• _WORK INSTRUCTIONS_: Copy out the entries from the line with "This screenshot has height=500, width=800." up to and including the line with "(x=219, y=709)", reproducing each line as it stands.

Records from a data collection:
*-*-*

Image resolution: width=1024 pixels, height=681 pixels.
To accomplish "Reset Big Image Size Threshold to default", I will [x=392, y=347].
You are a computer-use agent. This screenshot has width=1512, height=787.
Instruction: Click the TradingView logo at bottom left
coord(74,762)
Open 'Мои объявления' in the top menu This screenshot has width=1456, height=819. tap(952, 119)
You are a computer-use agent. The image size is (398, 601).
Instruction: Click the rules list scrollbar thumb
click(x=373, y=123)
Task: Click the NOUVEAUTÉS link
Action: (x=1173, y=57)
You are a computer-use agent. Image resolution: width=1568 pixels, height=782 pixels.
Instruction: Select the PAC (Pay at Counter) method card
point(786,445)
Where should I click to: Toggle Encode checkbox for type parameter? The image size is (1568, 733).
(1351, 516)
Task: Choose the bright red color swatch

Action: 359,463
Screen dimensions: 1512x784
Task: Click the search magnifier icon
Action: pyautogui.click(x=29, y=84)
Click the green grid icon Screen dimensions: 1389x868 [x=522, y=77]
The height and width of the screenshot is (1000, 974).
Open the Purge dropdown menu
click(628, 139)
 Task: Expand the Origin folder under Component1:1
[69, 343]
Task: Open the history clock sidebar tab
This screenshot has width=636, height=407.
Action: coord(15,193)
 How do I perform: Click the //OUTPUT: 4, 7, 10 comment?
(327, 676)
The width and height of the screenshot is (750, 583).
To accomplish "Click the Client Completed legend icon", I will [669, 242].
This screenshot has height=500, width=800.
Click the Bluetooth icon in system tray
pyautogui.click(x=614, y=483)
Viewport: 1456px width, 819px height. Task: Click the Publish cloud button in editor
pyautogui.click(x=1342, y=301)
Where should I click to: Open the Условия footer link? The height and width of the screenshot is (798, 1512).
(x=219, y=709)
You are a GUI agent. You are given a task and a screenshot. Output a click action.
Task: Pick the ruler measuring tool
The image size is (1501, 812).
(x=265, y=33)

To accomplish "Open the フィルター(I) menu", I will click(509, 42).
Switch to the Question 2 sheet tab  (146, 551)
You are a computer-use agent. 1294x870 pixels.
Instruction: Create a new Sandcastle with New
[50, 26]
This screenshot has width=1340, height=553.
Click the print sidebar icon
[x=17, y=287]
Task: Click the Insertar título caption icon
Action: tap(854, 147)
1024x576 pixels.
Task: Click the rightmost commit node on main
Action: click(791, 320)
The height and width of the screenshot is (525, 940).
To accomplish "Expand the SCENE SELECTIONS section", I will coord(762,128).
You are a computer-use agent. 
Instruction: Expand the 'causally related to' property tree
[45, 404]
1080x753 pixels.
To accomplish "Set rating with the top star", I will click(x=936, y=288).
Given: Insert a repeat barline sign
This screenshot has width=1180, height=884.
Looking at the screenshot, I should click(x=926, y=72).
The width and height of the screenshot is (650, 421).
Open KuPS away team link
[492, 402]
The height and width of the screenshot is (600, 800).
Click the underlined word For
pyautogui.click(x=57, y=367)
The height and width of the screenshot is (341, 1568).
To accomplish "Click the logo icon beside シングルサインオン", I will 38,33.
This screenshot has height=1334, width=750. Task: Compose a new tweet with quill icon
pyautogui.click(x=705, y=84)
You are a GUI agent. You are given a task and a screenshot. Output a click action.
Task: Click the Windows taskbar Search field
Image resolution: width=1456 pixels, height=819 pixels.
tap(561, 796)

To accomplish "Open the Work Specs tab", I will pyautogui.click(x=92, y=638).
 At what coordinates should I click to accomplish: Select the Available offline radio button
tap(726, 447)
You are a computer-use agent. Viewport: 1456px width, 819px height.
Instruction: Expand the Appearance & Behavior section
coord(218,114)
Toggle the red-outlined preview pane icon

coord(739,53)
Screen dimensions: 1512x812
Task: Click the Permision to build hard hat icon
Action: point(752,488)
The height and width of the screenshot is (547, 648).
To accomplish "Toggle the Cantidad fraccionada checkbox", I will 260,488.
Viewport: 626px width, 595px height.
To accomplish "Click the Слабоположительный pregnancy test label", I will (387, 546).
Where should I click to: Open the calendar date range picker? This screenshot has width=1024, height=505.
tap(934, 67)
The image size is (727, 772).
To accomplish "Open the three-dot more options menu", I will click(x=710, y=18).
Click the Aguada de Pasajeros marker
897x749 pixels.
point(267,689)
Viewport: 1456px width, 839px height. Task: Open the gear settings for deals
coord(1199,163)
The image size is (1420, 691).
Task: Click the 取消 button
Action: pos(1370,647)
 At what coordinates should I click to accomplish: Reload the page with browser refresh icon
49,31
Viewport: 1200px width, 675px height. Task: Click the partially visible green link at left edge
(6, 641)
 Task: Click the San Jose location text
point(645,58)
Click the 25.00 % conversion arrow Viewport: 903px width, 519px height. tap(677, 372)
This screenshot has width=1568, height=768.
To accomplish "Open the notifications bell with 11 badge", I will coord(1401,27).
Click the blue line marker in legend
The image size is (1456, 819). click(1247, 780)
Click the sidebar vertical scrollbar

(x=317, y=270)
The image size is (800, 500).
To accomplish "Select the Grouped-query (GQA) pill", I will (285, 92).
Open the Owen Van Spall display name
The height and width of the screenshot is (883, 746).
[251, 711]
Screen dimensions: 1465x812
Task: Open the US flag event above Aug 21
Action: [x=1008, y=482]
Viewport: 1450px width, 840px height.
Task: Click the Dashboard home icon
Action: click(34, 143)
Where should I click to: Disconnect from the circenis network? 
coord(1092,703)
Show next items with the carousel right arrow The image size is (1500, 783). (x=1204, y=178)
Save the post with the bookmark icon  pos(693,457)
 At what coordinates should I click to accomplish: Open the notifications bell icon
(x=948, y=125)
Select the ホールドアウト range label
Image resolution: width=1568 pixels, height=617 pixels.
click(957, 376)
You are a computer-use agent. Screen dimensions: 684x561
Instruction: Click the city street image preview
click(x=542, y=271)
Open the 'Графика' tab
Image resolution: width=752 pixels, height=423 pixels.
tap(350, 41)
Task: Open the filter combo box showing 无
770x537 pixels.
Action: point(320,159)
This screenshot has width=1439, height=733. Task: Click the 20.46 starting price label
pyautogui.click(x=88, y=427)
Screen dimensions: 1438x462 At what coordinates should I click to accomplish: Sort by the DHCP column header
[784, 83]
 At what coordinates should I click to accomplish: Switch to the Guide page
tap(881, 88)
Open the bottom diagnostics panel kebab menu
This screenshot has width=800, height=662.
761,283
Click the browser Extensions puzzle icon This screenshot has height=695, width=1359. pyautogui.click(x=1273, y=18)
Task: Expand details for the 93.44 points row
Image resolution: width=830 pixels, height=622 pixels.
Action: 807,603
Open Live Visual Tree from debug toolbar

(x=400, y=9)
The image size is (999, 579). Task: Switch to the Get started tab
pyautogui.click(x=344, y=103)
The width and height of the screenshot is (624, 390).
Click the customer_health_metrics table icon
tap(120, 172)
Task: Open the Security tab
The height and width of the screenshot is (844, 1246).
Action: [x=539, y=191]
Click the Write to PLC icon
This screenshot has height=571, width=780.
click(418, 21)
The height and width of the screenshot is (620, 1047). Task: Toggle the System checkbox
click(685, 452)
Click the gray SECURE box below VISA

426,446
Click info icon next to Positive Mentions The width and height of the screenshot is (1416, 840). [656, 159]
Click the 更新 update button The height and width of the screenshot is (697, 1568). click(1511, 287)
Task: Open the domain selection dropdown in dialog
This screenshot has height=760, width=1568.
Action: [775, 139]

*-*-*

• _PROBLEM SOLUTION_:
This screenshot has height=500, width=800.
Click the Bluetooth icon in system tray
pyautogui.click(x=614, y=483)
Viewport: 1456px width, 819px height. Task: Click the Publish cloud button in editor
pyautogui.click(x=1342, y=301)
Where should I click to: Open the Условия footer link? The height and width of the screenshot is (798, 1512).
(x=219, y=709)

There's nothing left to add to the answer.